Incorporate the Current Green Guides in the Review of Environmental Claims
Companies reviewing their environmental claims should ensure that the Green Guides are considered in those claims before they are finalized and publicized. While everyone within a company who drafts and/or reviews environmental claims can’t be a Green Guides expert, there should be a general appreciation of the guidance, as well as applicable laws and standards. This can be accomplished by having legal counsel, in-house or outside, provide an overview of the types of environmental claims that can be viewed as deceptive, pursuant to the Green Guides or through any other applicable rubric. It may also be worthwhile to give this same overview to members of management who discuss the company’s environmental claims with shareholders, analysts, and other stakeholders. Alston & Bird provides a discussion of the different legal and regulatory lenses through which companies may need to view their environmental claims.
Ensure That Environmental Related Claims Can Be Supported
This item may seem obvious, but the Green Guides describe what the FTC views as substantiating certain environmental claims. This often requires competent and reliable scientific evidence.
|The continued pressure for companies to make environmental claims certainly increases the risk of them making claims that are not as accurate as they could be. The pressure to report progress on things like reduction in greenhouse gases is a good example.|
We advise functional areas that develop or make environmental claims (e.g., marketing, investor relations, sustainability, and communications) to work with the legal and finance teams to develop repeatable processes to track and validate these claims.
Monitor Developments with the FTC’s Green Guides and Other Regulators
Albeit an egregious example, the Volkswagen case discussed above is illustrative of how regulators, like the Department of Justice and the Securities and Exchange Commission, can work together to bring enforcement actions when it comes to deceptive environmental claims. For this reason, it is worth keeping a pulse on what the FTC and other regulators are focusing on when bringing enforcement actions related to environmental claims, as well as any new guidance or regulations related to environmental claims.

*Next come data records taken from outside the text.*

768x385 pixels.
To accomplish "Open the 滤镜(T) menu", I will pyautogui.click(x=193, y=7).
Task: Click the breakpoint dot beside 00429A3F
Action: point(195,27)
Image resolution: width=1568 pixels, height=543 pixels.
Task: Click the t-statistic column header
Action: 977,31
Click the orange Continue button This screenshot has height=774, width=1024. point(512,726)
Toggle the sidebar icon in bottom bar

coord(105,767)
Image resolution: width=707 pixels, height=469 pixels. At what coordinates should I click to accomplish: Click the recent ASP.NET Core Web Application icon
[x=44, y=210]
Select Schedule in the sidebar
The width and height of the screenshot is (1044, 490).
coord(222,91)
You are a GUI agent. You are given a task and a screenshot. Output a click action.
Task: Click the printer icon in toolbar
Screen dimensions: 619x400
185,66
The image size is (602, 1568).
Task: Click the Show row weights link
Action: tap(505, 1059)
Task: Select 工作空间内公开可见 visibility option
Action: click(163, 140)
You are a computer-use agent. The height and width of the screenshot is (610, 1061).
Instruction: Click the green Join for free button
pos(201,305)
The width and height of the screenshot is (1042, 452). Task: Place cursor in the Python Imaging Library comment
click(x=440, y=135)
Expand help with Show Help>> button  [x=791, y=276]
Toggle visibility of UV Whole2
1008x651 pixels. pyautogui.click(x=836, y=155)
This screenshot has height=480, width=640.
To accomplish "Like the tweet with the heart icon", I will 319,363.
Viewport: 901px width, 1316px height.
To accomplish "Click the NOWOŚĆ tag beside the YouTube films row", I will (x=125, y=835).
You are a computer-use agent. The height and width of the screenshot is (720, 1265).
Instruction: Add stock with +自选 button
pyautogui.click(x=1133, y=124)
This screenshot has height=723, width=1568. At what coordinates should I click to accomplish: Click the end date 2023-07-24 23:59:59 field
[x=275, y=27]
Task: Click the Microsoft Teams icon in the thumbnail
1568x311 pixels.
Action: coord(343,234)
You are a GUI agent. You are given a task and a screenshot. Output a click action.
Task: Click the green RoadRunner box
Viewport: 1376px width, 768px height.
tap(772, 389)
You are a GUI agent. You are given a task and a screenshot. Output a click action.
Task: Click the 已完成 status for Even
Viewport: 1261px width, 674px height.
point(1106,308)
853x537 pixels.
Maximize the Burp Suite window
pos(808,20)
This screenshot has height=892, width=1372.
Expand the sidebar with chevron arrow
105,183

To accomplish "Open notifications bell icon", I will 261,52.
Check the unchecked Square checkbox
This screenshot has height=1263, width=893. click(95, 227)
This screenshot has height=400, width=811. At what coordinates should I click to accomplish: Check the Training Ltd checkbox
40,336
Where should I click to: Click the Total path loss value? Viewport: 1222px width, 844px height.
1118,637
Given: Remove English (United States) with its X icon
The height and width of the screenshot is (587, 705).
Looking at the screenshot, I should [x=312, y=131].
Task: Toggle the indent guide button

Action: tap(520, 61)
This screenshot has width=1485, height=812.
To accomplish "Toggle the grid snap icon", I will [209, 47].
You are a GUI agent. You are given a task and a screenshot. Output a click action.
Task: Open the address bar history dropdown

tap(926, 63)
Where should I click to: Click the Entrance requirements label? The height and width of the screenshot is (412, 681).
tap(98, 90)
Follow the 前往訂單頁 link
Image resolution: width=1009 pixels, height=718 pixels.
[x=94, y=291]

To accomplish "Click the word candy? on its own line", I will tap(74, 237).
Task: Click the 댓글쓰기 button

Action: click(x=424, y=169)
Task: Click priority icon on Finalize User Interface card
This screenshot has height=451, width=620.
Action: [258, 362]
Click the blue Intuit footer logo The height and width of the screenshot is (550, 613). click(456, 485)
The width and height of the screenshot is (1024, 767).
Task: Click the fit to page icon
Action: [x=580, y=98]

Follow Developments in Climate-Related Litigation
The rate of climate-related litigation has been on the upswing, and directors and officers have even been named as defendants in some cases. To avoid making environmental claims that may be the basis for climate-related litigation, monitor how regulators and plaintiffs’ attorneys are investigating and/or challenging these claims. This article from Latham & Watkins discusses how the Green Guides are used in litigation, as well as instances where the guides are cited in court cases and administrative hearings.
It bears repeating that the Green Guides were originally issued in 1992. While other regulators have only turned their focus to developing rules dedicated to environmental claims and related disclosure within the last few years, the FTC has been in the game for over 30 years. There is a significant value for companies in leveraging guidance included in the Green Guides, not just in terms of avoiding FTC enforcement actions, but also for refining approaches to developing accurate and supportable environmental claims.